> **TASK INPUT**
****************

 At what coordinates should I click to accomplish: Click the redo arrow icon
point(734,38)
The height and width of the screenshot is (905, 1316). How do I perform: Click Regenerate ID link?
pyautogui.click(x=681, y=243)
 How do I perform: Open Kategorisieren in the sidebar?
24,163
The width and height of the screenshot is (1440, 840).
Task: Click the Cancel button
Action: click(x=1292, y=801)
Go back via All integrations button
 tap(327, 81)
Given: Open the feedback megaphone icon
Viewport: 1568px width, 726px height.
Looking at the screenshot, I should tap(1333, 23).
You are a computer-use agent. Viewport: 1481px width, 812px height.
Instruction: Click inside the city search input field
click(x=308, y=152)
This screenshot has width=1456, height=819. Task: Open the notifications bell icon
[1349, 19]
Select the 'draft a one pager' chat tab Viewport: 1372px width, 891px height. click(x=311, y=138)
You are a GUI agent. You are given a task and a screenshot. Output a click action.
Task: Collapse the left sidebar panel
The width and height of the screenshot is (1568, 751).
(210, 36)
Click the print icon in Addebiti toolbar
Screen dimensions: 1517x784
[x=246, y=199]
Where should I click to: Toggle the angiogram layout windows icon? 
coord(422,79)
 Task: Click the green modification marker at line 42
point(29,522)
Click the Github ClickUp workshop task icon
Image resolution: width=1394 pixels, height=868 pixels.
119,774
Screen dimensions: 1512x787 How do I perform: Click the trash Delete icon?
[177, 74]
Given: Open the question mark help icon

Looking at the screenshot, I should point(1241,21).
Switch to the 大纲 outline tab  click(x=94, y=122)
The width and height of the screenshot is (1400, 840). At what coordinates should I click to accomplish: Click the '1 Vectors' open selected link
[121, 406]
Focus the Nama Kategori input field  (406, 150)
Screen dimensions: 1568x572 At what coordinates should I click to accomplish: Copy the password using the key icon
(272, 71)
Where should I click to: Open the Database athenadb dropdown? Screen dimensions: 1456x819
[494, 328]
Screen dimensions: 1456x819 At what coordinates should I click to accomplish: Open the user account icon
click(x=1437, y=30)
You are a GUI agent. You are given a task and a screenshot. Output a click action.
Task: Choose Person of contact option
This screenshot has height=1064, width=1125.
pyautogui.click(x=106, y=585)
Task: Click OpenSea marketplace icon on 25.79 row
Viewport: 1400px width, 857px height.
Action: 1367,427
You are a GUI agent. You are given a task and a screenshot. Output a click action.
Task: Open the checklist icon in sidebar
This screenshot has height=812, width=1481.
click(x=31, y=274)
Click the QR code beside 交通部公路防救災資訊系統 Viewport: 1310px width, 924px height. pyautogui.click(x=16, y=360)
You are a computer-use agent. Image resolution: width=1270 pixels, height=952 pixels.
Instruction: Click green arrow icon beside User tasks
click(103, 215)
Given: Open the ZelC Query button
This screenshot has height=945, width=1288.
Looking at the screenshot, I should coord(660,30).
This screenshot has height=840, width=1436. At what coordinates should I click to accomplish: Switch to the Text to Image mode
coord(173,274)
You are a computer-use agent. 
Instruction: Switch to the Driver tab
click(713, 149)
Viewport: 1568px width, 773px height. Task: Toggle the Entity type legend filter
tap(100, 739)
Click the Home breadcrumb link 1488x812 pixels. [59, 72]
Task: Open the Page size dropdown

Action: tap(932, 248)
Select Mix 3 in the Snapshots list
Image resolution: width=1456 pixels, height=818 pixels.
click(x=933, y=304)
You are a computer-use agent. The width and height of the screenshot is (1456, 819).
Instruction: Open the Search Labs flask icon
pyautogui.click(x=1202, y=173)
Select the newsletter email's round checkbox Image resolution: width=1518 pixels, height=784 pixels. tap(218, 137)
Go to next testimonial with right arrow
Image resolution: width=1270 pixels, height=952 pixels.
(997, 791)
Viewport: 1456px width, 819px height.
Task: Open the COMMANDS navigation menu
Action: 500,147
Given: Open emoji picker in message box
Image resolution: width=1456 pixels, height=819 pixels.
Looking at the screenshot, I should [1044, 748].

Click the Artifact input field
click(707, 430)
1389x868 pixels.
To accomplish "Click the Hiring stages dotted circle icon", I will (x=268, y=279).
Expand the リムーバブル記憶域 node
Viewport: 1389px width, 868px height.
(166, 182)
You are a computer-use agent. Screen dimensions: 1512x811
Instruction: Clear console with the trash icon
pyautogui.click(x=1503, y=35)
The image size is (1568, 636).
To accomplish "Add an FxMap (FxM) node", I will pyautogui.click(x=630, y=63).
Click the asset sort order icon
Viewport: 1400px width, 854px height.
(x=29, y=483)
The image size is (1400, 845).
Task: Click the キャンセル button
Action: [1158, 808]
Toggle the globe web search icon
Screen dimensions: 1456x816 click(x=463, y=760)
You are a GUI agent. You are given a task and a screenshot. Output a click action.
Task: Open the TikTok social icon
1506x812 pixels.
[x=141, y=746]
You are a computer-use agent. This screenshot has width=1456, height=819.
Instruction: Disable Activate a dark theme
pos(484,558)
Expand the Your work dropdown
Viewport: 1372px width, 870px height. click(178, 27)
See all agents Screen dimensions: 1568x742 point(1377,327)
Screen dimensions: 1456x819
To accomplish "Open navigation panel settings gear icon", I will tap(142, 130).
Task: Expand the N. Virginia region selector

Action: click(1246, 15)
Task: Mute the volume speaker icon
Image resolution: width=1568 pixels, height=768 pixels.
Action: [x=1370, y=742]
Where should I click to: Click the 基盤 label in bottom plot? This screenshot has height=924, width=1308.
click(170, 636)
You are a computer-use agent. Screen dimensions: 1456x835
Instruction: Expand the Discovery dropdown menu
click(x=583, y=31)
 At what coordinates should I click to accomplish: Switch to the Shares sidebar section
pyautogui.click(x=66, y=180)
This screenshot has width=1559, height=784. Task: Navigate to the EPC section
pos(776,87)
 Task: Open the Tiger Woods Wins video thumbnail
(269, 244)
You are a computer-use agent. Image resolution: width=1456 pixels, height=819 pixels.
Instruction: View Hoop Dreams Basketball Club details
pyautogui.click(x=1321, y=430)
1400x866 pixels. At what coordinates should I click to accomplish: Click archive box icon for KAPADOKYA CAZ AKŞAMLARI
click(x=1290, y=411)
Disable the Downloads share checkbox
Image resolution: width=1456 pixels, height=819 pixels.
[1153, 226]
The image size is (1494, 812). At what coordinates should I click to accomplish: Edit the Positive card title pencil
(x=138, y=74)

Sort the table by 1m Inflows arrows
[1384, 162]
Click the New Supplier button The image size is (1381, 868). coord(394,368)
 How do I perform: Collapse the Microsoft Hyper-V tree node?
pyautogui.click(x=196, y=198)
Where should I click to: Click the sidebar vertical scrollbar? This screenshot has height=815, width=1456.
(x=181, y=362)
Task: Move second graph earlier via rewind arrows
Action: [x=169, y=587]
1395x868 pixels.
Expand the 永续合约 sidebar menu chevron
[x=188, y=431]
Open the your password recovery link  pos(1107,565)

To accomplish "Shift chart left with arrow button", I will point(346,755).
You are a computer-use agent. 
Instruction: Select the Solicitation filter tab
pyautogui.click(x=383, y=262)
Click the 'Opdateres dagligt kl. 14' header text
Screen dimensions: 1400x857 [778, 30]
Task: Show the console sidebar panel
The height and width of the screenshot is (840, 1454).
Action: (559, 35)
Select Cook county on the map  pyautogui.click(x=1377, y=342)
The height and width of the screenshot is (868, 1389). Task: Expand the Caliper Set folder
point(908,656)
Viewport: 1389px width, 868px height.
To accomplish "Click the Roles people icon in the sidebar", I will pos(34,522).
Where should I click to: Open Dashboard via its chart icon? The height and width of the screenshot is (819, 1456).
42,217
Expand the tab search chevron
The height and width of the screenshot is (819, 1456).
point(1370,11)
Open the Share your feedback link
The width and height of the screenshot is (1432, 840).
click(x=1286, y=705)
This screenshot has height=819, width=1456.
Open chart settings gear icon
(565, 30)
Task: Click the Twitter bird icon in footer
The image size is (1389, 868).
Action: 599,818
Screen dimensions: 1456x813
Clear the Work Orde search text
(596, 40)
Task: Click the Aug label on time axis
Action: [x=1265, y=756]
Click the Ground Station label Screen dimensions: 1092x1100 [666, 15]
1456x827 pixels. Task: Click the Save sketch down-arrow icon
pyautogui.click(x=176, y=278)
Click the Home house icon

****************

> **EXERCISE**
Each line from the beginning of the listing up to the line where "Task: Collapse the left sidebar panel" appears needs to be given again exactly; please add nothing else.

> **OUTPUT OF THE TASK**
 At what coordinates should I click to accomplish: Click the redo arrow icon
point(734,38)
The height and width of the screenshot is (905, 1316). How do I perform: Click Regenerate ID link?
pyautogui.click(x=681, y=243)
 How do I perform: Open Kategorisieren in the sidebar?
24,163
The width and height of the screenshot is (1440, 840).
Task: Click the Cancel button
Action: click(x=1292, y=801)
Go back via All integrations button
 tap(327, 81)
Given: Open the feedback megaphone icon
Viewport: 1568px width, 726px height.
Looking at the screenshot, I should tap(1333, 23).
You are a computer-use agent. Viewport: 1481px width, 812px height.
Instruction: Click inside the city search input field
click(x=308, y=152)
This screenshot has width=1456, height=819. Task: Open the notifications bell icon
[1349, 19]
Select the 'draft a one pager' chat tab Viewport: 1372px width, 891px height. click(x=311, y=138)
You are a GUI agent. You are given a task and a screenshot. Output a click action.
Task: Collapse the left sidebar panel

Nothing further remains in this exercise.